**TASK PROMPT**
Transcribe all records verbatim.

::: DATA SUPPLIED :::

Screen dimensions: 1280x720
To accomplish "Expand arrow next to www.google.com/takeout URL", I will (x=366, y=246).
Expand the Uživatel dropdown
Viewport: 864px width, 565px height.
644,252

:::

**TASK SOLUTION**
Screen dimensions: 1280x720
To accomplish "Expand arrow next to www.google.com/takeout URL", I will (x=366, y=246).
Expand the Uživatel dropdown
Viewport: 864px width, 565px height.
644,252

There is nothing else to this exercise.